— start of Supplied passage —
As dairy producers, the Paxtons must maintain an array of equipment, from trucks and tractors to a forage chopper and combine. They do almost all of their own repairs, except for warranty work and the infinitely variable transmissions on their newer tractors. Their shop also lets them park milk trucks, manure trucks and feeding equipment indoors so the machines are warm and ready to go on cold winter mornings. "There isn’t one thing I don’t like or would change in the shop," Joe concludes.
Steve, Joe, Scott and Silas Paxton, Grove City, Pa.
Building: Wood frame, 64'x72'
Eave Height: 18'
Building Contractor: Saeler Construction, Grove City, Pa.
In-floor radiant heat design: Thermo Supply, West Middlesex, Pa.
— end of Supplied passage —
— start of Provided information —
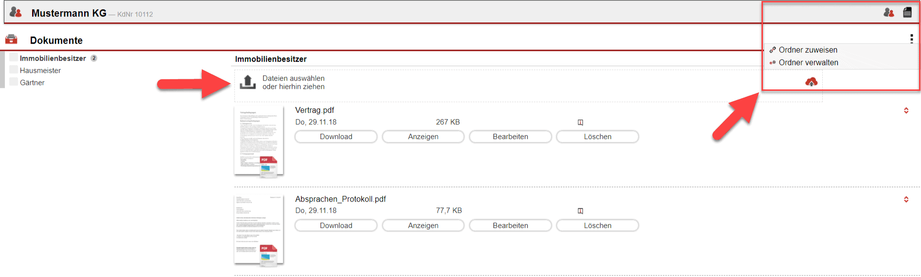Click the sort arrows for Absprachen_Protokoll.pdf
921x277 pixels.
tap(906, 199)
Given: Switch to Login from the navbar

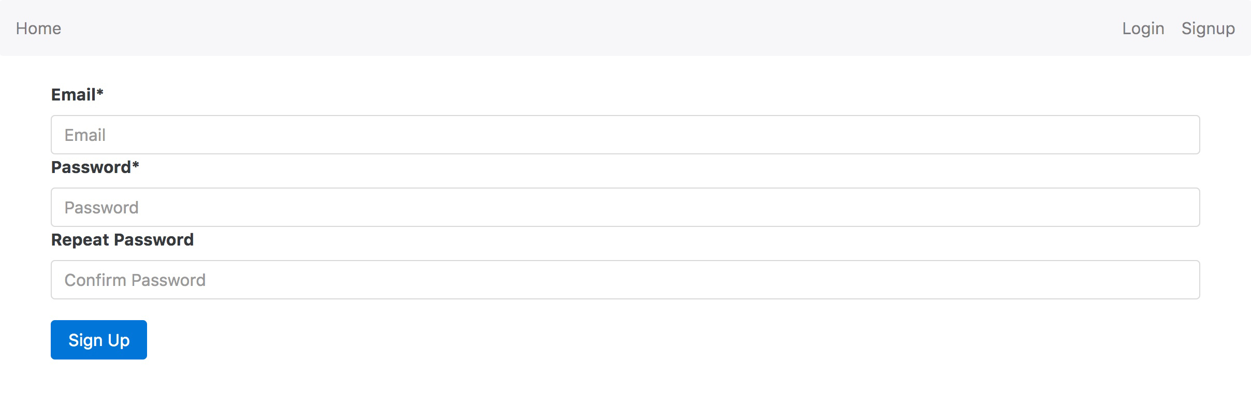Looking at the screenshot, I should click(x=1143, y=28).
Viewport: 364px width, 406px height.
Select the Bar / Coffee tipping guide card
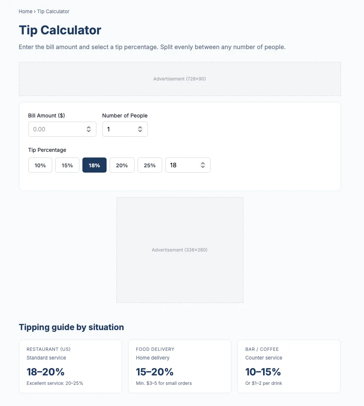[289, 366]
— end of Provided information —
— start of Provided information —
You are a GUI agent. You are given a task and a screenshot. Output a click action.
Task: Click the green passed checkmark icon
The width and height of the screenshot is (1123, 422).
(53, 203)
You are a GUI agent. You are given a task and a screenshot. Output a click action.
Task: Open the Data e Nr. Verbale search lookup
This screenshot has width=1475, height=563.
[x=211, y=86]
— end of Provided information —
— start of Provided information —
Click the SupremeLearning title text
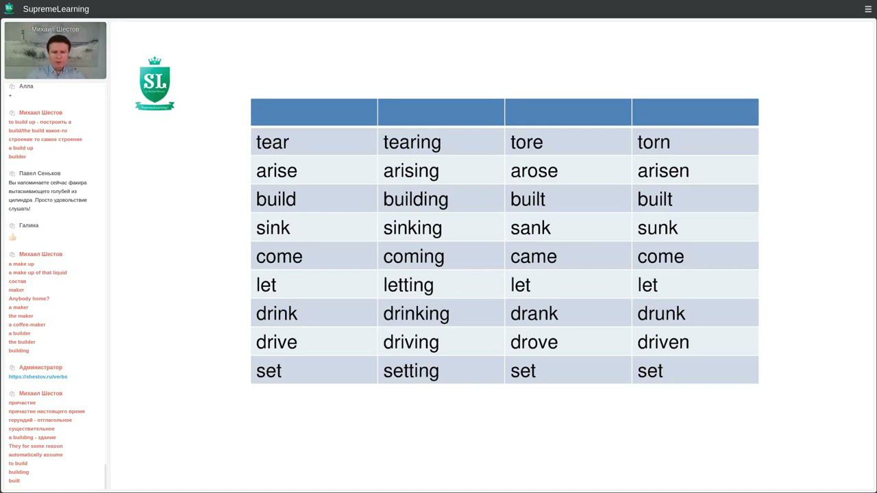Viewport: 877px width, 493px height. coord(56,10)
— end of Provided information —
Aim of the exercise:
Write out everything in the farm shop passage from "As dairy producers, the" down to "Paxton, Grove City, Pa.", word for word. Rely only on the farm shop passage, not on the records.

Reply:
As dairy producers, the Paxtons must maintain an array of equipment, from trucks and tractors to a forage chopper and combine. They do almost all of their own repairs, except for warranty work and the infinitely variable transmissions on their newer tractors. Their shop also lets them park milk trucks, manure trucks and feeding equipment indoors so the machines are warm and ready to go on cold winter mornings. "There isn’t one thing I don’t like or would change in the shop," Joe concludes.
Steve, Joe, Scott and Silas Paxton, Grove City, Pa.